Wissenschaft

Spitzenforscher Böttinger verlässt Berlin schon Ende Juli

Der Vorstandsvorsitzende des Berliner Instituts für Gesundheitsforschung, Erwin Böttinger, wechselt an die Universität Potsdam.

Erwin Böttinger

Erwin Böttinger

Foto: Erwin Böttinger / BIH / BM

Der Wechsel an der Spitze des Berliner Instituts für Gesundheitsforschung (BIG) erfolgt kurzfristig. Der Aufsichtsrat des Instituts hat am Donnerstagabend mitgeteilt, dass der bisherige Vorstandsvorsitzende Erwin Böttinger bereits zum Ende dieses Monats abberufen wird. Wie berichtet, hatte Böttinger am 29. Juni gekündigt.
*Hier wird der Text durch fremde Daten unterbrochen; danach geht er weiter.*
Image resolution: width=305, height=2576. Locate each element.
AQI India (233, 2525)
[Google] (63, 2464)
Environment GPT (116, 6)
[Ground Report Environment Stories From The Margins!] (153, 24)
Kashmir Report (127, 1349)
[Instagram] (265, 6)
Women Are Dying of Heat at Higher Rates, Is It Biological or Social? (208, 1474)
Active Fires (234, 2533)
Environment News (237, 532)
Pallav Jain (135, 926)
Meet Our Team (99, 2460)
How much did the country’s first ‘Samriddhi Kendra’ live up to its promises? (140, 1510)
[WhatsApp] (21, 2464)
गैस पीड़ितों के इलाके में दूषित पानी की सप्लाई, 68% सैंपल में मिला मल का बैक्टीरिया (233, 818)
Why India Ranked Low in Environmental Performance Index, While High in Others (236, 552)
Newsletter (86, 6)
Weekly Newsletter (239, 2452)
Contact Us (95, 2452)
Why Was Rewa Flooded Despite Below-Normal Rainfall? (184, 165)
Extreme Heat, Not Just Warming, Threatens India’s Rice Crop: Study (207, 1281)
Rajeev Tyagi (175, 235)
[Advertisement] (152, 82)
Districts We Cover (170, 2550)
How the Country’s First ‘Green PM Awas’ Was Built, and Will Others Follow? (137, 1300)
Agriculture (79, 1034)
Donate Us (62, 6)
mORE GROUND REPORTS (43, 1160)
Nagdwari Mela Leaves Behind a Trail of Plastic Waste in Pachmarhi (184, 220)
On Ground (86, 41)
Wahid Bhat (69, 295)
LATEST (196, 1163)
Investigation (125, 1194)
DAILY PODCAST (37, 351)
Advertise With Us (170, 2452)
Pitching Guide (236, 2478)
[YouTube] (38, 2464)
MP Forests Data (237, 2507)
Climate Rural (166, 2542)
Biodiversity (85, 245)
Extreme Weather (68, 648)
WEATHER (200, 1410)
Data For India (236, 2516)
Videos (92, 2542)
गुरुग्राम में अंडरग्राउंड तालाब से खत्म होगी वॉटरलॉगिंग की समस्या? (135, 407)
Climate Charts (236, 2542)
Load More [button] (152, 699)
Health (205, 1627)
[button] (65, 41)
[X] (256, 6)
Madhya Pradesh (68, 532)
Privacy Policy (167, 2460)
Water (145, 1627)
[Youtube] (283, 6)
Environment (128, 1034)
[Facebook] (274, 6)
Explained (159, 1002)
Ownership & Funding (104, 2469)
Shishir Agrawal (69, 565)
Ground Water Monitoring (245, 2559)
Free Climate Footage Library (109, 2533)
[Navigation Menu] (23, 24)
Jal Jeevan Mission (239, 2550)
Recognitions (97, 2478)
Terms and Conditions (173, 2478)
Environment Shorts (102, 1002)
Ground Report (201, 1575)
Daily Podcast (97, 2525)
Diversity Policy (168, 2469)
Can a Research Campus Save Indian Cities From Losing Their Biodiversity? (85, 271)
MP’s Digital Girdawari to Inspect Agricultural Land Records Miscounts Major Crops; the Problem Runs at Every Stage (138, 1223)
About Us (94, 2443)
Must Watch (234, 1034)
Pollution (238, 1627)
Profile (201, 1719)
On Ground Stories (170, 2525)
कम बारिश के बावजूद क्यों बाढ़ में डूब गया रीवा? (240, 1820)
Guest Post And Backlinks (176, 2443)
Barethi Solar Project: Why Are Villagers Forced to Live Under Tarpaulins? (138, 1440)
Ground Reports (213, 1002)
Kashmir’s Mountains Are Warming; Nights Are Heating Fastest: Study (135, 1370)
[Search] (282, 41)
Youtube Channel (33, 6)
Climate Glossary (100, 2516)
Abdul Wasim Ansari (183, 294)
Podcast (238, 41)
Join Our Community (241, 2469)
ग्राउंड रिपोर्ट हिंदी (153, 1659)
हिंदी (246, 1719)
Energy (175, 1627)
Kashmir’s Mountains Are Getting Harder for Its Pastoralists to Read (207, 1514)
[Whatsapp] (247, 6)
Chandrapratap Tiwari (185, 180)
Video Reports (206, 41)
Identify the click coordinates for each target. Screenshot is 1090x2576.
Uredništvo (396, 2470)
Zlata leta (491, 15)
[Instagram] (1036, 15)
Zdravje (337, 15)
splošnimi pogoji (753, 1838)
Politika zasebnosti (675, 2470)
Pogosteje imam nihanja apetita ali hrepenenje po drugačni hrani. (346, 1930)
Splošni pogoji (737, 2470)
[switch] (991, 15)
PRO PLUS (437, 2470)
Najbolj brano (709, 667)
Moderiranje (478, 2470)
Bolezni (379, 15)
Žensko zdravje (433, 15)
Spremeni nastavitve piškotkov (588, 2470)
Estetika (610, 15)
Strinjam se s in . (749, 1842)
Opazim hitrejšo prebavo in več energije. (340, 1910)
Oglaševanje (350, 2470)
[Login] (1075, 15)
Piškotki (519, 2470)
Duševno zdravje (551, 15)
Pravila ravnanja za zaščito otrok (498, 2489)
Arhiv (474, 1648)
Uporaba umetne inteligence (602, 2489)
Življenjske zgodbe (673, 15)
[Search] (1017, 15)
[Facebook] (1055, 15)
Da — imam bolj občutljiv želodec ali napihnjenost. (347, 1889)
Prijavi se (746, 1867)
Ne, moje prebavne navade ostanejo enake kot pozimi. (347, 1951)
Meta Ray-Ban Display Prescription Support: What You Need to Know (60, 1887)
Er nimmt einen Ruf an die Universität Potsdam an und wird dort eine Professur an der neuen Digital Engineering Fakultät der Universität und des Hasso-Plattner-Instituts übernehmen. Sein Vertrag am BIG wäre noch bis Ende des Jahres gelaufen, so lange wollte der Aufsichtsrat ihn aber offenbar nicht halten.

Zum kommissarischen Leiter des Berliner Instituts für Gesundheitsforschung – offiziell "Sprecher des BIG-Vorstands auf Zeit" – ernannte der Aufsichtsrat Martin Lohse vom Max-Delbrück-Centrum für Molekulare Medizin. Nach Informationen aus Aufsichtsratskreisen soll Lohse das Amt zu einem noch nicht definierten Zeitpunkt an Charité-Chef Karl Max Einhäupl abgeben. Beide gehören dem BIG-Vorstand bereits als nebenamtliche Mitglieder an. Eine Findungskommission soll derweil den eigentlichen Böttinger-Nachfolger suchen. Das kann allerdings ein Jahr und länger dauern.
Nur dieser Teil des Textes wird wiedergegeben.